Exercise details |
Down to the last character, transcribe every record.

(Data records)

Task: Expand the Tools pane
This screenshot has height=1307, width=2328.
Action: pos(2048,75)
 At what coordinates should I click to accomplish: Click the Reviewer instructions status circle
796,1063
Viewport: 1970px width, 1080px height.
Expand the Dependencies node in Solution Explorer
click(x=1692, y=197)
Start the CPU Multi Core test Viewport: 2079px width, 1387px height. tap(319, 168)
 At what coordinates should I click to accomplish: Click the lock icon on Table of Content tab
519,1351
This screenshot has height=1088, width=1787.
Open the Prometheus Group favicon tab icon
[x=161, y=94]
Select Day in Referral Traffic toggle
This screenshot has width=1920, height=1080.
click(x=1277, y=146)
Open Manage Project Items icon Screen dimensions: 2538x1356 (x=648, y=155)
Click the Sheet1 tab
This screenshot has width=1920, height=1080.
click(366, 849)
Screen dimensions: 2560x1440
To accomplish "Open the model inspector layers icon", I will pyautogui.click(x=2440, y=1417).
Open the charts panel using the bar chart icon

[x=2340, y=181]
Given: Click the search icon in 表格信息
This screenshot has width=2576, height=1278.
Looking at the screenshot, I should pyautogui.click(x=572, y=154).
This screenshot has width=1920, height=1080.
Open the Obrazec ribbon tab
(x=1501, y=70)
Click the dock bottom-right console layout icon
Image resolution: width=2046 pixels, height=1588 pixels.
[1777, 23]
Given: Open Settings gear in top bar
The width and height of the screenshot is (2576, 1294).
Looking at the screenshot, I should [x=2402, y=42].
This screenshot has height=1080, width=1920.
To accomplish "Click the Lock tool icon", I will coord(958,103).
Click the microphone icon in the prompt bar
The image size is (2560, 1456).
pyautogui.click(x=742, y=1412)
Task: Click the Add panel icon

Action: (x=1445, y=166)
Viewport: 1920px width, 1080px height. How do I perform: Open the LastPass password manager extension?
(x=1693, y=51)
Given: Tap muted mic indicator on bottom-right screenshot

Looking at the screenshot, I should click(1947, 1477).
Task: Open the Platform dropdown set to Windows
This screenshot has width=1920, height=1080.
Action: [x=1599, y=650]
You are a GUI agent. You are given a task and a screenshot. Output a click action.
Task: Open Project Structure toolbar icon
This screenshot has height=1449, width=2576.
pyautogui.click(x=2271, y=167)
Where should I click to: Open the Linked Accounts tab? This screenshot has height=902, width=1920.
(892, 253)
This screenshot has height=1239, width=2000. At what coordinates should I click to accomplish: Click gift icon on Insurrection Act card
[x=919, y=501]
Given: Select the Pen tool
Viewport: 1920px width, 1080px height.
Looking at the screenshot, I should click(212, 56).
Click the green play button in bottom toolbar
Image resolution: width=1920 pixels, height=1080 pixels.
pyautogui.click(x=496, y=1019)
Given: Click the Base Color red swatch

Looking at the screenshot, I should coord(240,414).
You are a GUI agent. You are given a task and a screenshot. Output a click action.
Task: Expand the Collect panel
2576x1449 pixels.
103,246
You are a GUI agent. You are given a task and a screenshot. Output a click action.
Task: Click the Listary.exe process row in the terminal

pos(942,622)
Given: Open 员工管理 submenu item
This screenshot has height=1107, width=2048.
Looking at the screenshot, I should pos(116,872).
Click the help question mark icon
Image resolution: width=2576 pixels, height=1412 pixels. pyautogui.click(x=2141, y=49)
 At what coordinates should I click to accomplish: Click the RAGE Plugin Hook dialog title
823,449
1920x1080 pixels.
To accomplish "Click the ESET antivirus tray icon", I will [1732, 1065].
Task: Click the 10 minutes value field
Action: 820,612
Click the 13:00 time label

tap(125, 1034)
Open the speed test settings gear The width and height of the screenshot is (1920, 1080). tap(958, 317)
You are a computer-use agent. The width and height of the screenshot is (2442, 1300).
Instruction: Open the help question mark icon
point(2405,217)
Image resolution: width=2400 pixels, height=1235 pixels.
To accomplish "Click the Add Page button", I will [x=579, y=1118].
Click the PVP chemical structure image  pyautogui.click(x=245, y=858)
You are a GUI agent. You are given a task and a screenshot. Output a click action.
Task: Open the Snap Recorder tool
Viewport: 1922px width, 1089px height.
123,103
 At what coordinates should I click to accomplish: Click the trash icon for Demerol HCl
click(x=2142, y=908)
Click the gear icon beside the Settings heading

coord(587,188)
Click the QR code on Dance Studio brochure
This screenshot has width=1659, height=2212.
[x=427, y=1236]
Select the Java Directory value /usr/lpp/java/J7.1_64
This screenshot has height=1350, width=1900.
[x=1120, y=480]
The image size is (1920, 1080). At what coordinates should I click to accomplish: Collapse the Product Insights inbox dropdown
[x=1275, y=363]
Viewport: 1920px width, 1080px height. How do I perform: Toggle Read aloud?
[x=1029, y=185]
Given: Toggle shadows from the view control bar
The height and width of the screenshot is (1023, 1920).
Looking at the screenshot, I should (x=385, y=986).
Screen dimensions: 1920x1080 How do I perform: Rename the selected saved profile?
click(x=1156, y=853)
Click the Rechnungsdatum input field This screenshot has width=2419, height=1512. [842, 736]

(End Data records)

Answer to the exercise |
Task: Expand the Tools pane
This screenshot has height=1307, width=2328.
Action: pos(2048,75)
 At what coordinates should I click to accomplish: Click the Reviewer instructions status circle
796,1063
Viewport: 1970px width, 1080px height.
Expand the Dependencies node in Solution Explorer
click(x=1692, y=197)
Start the CPU Multi Core test Viewport: 2079px width, 1387px height. tap(319, 168)
 At what coordinates should I click to accomplish: Click the lock icon on Table of Content tab
519,1351
This screenshot has height=1088, width=1787.
Open the Prometheus Group favicon tab icon
[x=161, y=94]
Select Day in Referral Traffic toggle
This screenshot has width=1920, height=1080.
click(x=1277, y=146)
Open Manage Project Items icon Screen dimensions: 2538x1356 (x=648, y=155)
Click the Sheet1 tab
This screenshot has width=1920, height=1080.
click(366, 849)
Screen dimensions: 2560x1440
To accomplish "Open the model inspector layers icon", I will pyautogui.click(x=2440, y=1417).
Open the charts panel using the bar chart icon

[x=2340, y=181]
Given: Click the search icon in 表格信息
This screenshot has width=2576, height=1278.
Looking at the screenshot, I should pyautogui.click(x=572, y=154).
This screenshot has width=1920, height=1080.
Open the Obrazec ribbon tab
(x=1501, y=70)
Click the dock bottom-right console layout icon
Image resolution: width=2046 pixels, height=1588 pixels.
[1777, 23]
Given: Open Settings gear in top bar
The width and height of the screenshot is (2576, 1294).
Looking at the screenshot, I should [x=2402, y=42].
This screenshot has height=1080, width=1920.
To accomplish "Click the Lock tool icon", I will coord(958,103).
Click the microphone icon in the prompt bar
The image size is (2560, 1456).
pyautogui.click(x=742, y=1412)
Task: Click the Add panel icon

Action: (x=1445, y=166)
Viewport: 1920px width, 1080px height. How do I perform: Open the LastPass password manager extension?
(x=1693, y=51)
Given: Tap muted mic indicator on bottom-right screenshot

Looking at the screenshot, I should click(1947, 1477).
Task: Open the Platform dropdown set to Windows
This screenshot has width=1920, height=1080.
Action: [x=1599, y=650]
You are a GUI agent. You are given a task and a screenshot. Output a click action.
Task: Open Project Structure toolbar icon
This screenshot has height=1449, width=2576.
pyautogui.click(x=2271, y=167)
Where should I click to: Open the Linked Accounts tab? This screenshot has height=902, width=1920.
(892, 253)
This screenshot has height=1239, width=2000. At what coordinates should I click to accomplish: Click gift icon on Insurrection Act card
[x=919, y=501]
Given: Select the Pen tool
Viewport: 1920px width, 1080px height.
Looking at the screenshot, I should click(212, 56).
Click the green play button in bottom toolbar
Image resolution: width=1920 pixels, height=1080 pixels.
pyautogui.click(x=496, y=1019)
Given: Click the Base Color red swatch

Looking at the screenshot, I should coord(240,414).
You are a GUI agent. You are given a task and a screenshot. Output a click action.
Task: Expand the Collect panel
2576x1449 pixels.
103,246
You are a GUI agent. You are given a task and a screenshot. Output a click action.
Task: Click the Listary.exe process row in the terminal

pos(942,622)
Given: Open 员工管理 submenu item
This screenshot has height=1107, width=2048.
Looking at the screenshot, I should pos(116,872).
Click the help question mark icon
Image resolution: width=2576 pixels, height=1412 pixels. pyautogui.click(x=2141, y=49)
 At what coordinates should I click to accomplish: Click the RAGE Plugin Hook dialog title
823,449
1920x1080 pixels.
To accomplish "Click the ESET antivirus tray icon", I will [1732, 1065].
Task: Click the 10 minutes value field
Action: 820,612
Click the 13:00 time label

tap(125, 1034)
Open the speed test settings gear The width and height of the screenshot is (1920, 1080). tap(958, 317)
You are a computer-use agent. The width and height of the screenshot is (2442, 1300).
Instruction: Open the help question mark icon
point(2405,217)
Image resolution: width=2400 pixels, height=1235 pixels.
To accomplish "Click the Add Page button", I will [x=579, y=1118].
Click the PVP chemical structure image  pyautogui.click(x=245, y=858)
You are a GUI agent. You are given a task and a screenshot. Output a click action.
Task: Open the Snap Recorder tool
Viewport: 1922px width, 1089px height.
123,103
 At what coordinates should I click to accomplish: Click the trash icon for Demerol HCl
click(x=2142, y=908)
Click the gear icon beside the Settings heading

coord(587,188)
Click the QR code on Dance Studio brochure
This screenshot has width=1659, height=2212.
[x=427, y=1236]
Select the Java Directory value /usr/lpp/java/J7.1_64
This screenshot has height=1350, width=1900.
[x=1120, y=480]
The image size is (1920, 1080). At what coordinates should I click to accomplish: Collapse the Product Insights inbox dropdown
[x=1275, y=363]
Viewport: 1920px width, 1080px height. How do I perform: Toggle Read aloud?
[x=1029, y=185]
Given: Toggle shadows from the view control bar
The height and width of the screenshot is (1023, 1920).
Looking at the screenshot, I should (x=385, y=986).
Screen dimensions: 1920x1080 How do I perform: Rename the selected saved profile?
click(x=1156, y=853)
Click the Rechnungsdatum input field This screenshot has width=2419, height=1512. [842, 736]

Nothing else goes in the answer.